Your task
In the piece on setting boundaries below, what is the first step to setting boundaries?

Source passage
========================================================================
Setting Boundaries to Proactively Manage Conflict

Boundaries seem to have become a hot topic in recent years and for good reason! Last year, I heard more and more about boundaries as people were transitioning from an office to working from home in life of Covid. Many of these people realized that they needed to set boundaries for work amidst a new juggle with a partner also working from home and kids schooling from home, too. 

I’ve been practicing boundaries in some form for the last 5 or 6 years and have identified the need for and set more specific boundaries in the last 2.5 years. As I’d been hearing more conversations about boundaries, especially with work, it led me to consider what role boundaries play in managing conflict. 

But, first! What are boundaries?

Boundaries are rules you set for the way you will interact with others in order to protect your mental health and well being. Healthy boundaries help to establish a personal identity as described in this Positive Psychology article. Not setting boundaries can be detrimental to relationships. 

How do you set boundaries?

The first step to setting boundaries is observing yourself in interactions with others and identify what is triggering to you. 

What upsets you? 

What causes you to feel uncomfortable or resentful? 

What causes guilt or shame? 

Notice what your limit is when you reach a point of emotional upset, mental exhaustion, or increased stress. When you are able to identify specific people, specific topics, specific situations, etc. then you are able to name what limits exist within those. 

This could be something like:

When I talk to X about Y, it makes me angry and that anger lingers to days after the conversation. So, going forward, I will not talk to X about Y. If X brings up Y, I will state that this is a topic I’m unwilling to discuss and I will change the subject without discussing further. If X doesn’t respect this and continues to bring up Y, I will end the conversation.
========================================================================
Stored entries

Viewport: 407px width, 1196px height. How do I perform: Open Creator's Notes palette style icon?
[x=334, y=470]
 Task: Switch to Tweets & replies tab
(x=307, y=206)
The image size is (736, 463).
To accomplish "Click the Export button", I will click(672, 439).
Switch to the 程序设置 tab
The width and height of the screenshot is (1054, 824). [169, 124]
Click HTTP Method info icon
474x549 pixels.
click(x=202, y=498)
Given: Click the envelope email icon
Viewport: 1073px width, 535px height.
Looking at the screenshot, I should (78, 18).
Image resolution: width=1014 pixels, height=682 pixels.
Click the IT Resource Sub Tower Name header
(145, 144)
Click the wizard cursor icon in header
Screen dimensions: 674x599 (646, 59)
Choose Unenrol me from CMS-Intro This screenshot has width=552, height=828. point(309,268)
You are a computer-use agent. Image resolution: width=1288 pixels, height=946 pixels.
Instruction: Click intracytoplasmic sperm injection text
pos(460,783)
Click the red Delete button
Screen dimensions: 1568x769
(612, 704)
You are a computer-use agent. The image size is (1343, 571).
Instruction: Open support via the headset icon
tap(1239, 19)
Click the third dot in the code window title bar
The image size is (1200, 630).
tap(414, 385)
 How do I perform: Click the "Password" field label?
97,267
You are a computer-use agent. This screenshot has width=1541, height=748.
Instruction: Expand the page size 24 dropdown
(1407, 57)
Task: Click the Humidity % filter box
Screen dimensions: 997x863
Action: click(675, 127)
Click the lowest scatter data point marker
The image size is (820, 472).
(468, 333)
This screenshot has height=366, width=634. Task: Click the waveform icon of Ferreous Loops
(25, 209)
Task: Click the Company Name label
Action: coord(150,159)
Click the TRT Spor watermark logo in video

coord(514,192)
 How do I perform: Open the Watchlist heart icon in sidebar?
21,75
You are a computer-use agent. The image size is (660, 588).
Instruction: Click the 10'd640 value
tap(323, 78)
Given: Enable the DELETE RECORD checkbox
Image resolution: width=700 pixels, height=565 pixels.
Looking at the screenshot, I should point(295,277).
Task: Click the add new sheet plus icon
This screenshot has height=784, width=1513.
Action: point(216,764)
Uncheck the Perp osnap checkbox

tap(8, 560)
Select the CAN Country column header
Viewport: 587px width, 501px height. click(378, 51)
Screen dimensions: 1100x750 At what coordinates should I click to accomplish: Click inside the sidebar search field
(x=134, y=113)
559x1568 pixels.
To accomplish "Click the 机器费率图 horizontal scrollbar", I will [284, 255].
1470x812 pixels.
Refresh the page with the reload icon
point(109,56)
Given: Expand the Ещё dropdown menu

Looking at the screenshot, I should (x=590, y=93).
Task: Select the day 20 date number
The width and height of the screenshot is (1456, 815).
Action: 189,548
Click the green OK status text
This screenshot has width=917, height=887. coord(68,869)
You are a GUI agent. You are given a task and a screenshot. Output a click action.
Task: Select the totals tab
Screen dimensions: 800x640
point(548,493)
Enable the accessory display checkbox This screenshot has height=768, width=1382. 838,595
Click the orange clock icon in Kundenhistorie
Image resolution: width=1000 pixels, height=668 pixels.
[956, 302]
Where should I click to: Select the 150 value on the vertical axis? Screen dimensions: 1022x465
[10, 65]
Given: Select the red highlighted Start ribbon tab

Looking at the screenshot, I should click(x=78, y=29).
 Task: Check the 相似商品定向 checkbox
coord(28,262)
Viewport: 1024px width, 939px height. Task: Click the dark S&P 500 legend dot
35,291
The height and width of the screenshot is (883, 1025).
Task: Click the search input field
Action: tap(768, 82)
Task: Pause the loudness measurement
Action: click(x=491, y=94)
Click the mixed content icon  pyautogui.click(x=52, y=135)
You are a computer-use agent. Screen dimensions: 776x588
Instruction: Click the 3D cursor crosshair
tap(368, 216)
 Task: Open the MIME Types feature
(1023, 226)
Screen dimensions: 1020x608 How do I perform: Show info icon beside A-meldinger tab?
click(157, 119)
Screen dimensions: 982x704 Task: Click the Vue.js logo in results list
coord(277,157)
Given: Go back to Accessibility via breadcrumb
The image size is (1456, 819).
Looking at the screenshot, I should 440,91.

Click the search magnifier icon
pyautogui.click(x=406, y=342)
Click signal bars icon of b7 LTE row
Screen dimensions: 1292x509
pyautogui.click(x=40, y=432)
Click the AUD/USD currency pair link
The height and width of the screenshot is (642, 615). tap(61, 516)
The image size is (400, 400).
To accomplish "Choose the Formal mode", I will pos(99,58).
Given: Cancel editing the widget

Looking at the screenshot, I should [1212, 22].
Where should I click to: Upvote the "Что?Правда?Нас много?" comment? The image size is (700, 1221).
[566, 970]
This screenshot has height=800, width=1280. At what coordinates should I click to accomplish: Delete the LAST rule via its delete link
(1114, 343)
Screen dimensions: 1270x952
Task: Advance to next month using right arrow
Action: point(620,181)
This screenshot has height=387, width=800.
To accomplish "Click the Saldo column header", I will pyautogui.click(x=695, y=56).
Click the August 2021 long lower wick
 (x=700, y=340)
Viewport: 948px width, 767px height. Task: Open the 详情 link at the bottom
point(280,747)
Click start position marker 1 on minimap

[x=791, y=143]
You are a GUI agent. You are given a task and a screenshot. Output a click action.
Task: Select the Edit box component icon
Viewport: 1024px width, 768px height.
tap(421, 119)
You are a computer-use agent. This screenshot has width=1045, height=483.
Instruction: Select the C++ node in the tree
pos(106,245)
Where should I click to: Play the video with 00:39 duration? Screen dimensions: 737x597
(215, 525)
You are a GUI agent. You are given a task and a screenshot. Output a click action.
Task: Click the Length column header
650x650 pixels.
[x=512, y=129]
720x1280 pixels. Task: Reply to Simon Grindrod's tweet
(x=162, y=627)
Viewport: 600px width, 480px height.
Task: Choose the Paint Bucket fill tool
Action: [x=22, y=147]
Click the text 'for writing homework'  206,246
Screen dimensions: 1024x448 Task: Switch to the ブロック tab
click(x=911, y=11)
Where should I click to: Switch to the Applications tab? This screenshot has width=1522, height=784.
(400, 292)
========================================================================
Task result
Observing yourself in interactions with others and identifying what is triggering to you.